This study has several study limitations inherent to evaluating effects in clinical practice studies. First, PSM is presumably capable of balancing an important part of the asymmetries in the baseline covariates, which results from the systematic selection of treatments in nonrandomized series. Thus, projecting the effect of numerous covariates on a scalar ‘propensity score’ entails the risk of generating unforeseen imbalances in the resulting sample. Despite the matching techniques used, it cannot be ruled out that some predictors such as performance status that simultaneously affect OS and triplet selection continue to behave as residual confounding factors. Second, the concept of ‘doublet’ or ‘triplet’ with or without epirubicin has covered several schedules. Insofar as it is doubtful that all schedules are truly equivalent in terms of efficacy or safety, the analysis must be contemplated as a perspective to be confirmed, ideally in RCTs. Third, most of the analyses we present are based on retrospective data with the limitations in accuracy inherent in studies of this kind, despite the fact that the main endpoint (OS), as well as the type of treatment and other measures, can be considered reliably collected, robust data. The reader must also be mindful that the effect size used for sample size determination derives from the results of a meta-analysis and therefore may not be optimal in a cohort with real-world data.

With all the afore-mentioned exceptions and in the absence of RCTs that improve the information presented herein, these results are of interest and can potentially be clinically applicable, in addition to generating hypotheses. Our data confirm the perception that, at least for most patients, the platinum-fluoropyrimidine doublet should be considered the initial standard treatment for AGC. The oncologists who participated in this study appear to have opted for the use of anthracycline-containing triplets vs. doublets in the case of patients with apparently more aggressive tumors (G3 or diffuse), perhaps with the justification of potentially greater efficacy in terms of response. However, the study does not evince any indication that benefitted in any noticeable way in clinical practice.
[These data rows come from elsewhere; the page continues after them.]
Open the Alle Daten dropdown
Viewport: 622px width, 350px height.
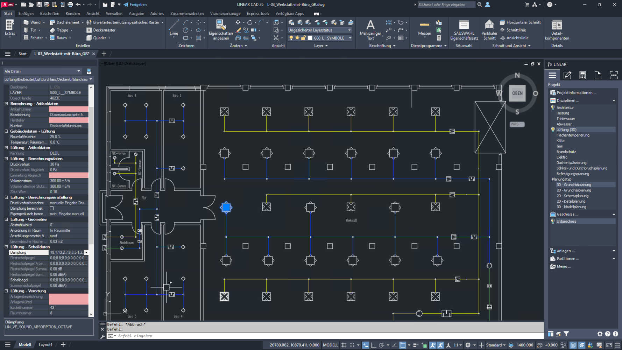(x=42, y=71)
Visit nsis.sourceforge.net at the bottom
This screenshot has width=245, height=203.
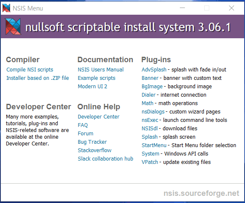(x=201, y=193)
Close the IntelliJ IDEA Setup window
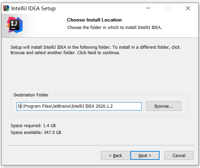This screenshot has height=168, width=200. (188, 8)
It is also doubtful that the use of triplets with anthracyclines should therefore be reserved for those special situations in which maximizing the possibility of objective tumor response could conceivably translate as a relevant clinical benefit (e.g., to alleviate a symptomatic patient or for surgery in a patient for whom resection is initially doubtful). While these circumstances are obviously conceivable, it is possible that the best choice in cases such as these might be a triplet containing docetaxel and not necessarily epirubicin [25, 26, 27].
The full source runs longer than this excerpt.